(Items listed in a dataset)
··········

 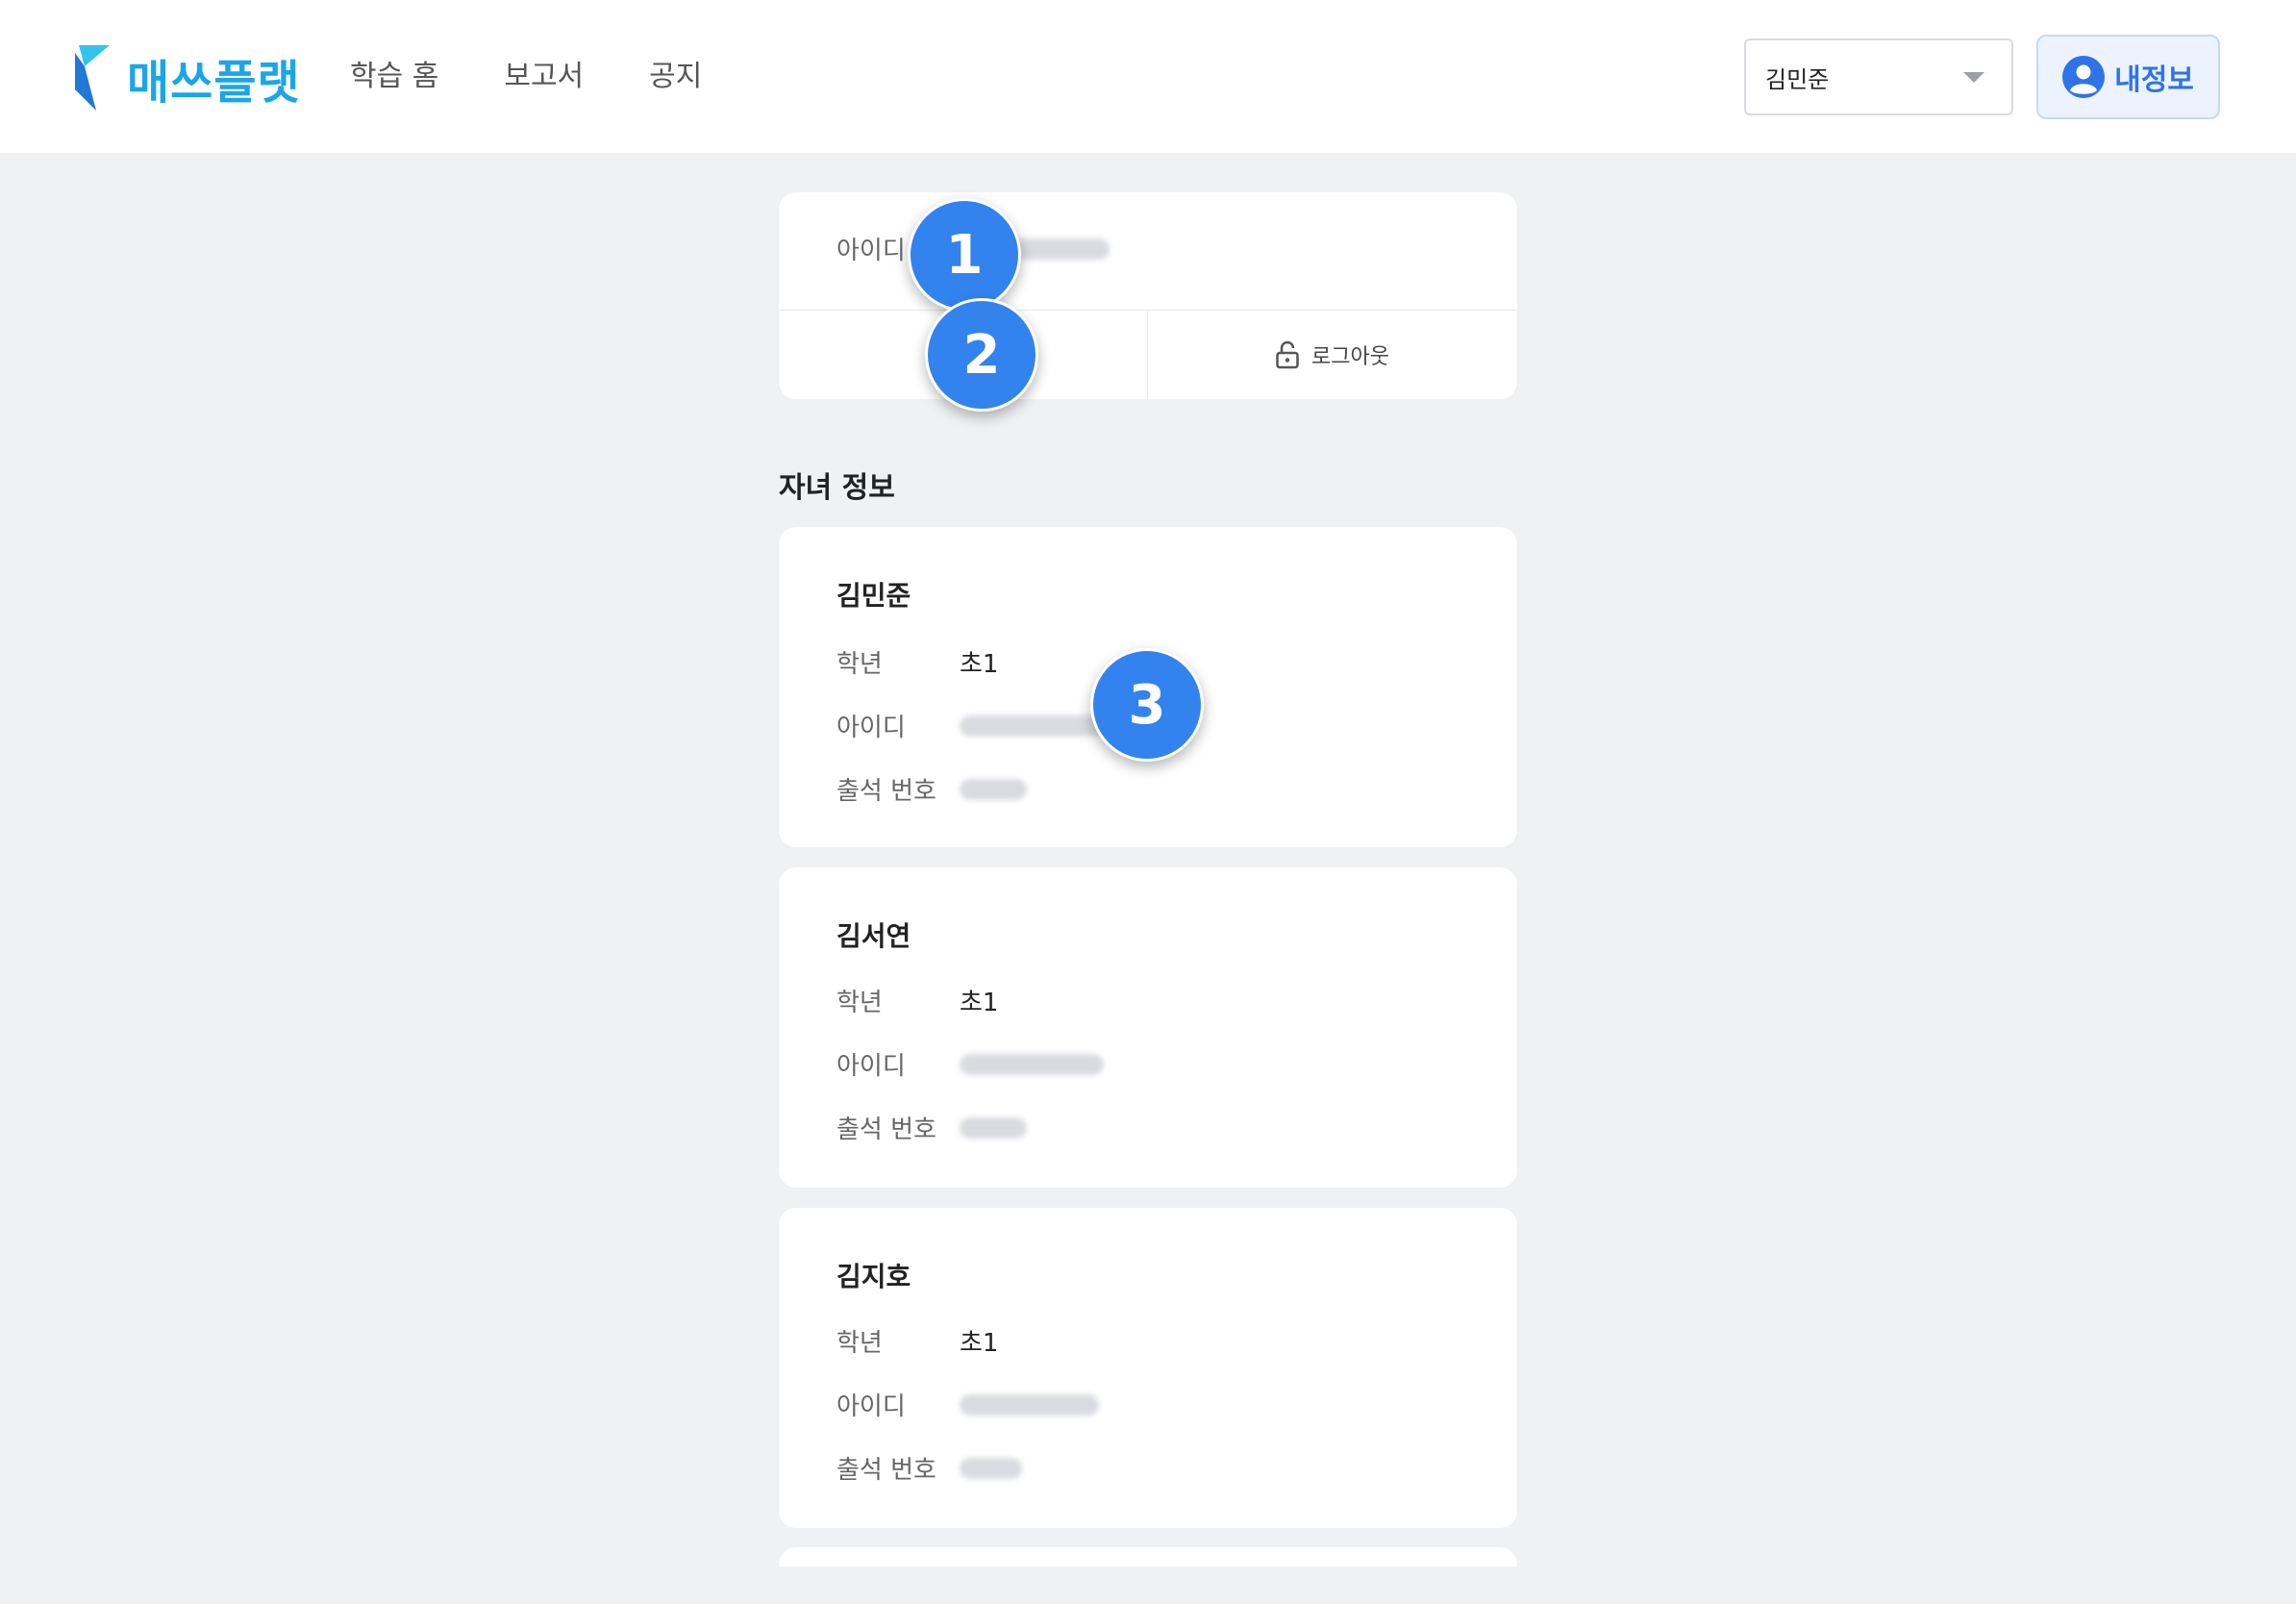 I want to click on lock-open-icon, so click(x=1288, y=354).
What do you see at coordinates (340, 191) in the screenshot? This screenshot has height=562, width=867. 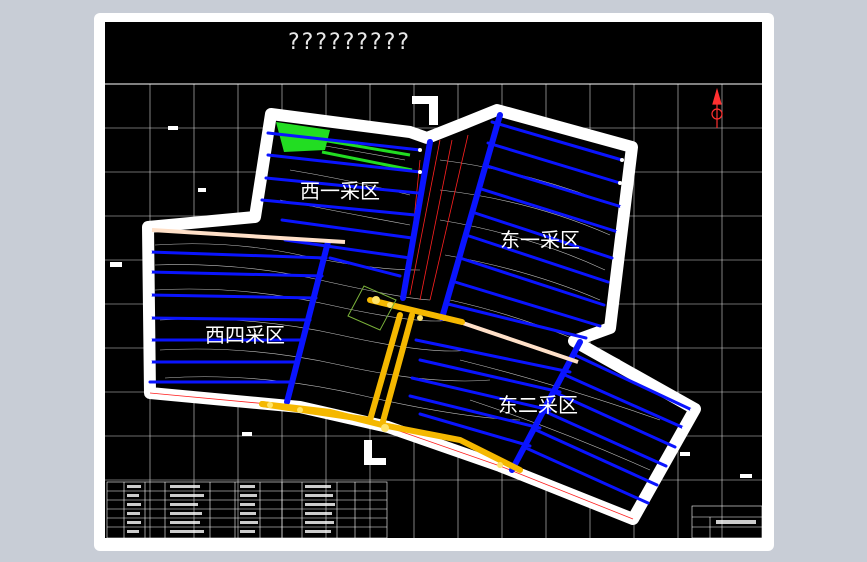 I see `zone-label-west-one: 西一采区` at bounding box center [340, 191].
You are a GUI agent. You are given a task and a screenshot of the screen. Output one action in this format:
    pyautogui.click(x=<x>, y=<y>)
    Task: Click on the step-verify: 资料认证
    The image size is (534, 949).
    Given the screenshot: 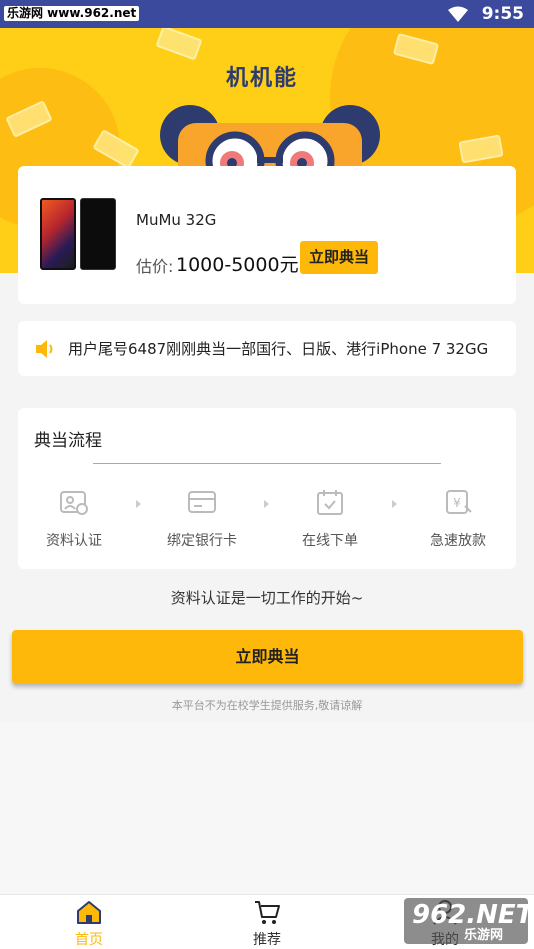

··········

> **Directions**: Render the items above as a Markdown table with the columns Row and Line, starting at the line containing "You are a GUI" and ending at the last line of the items. Omit blank lines and leave the pictures out.

> **Response**:
| Row | Line |
|---|---|
| 1 | You are a GUI agent. You are given a task and a screenshot of the screen. Output one action in this format: |
| 2 |     pyautogui.click(x=<x>, y=<y>) |
| 3 |     Task: Click on the step-verify: 资料认证 |
| 4 |     The image size is (534, 949). |
| 5 |     Given the screenshot:  |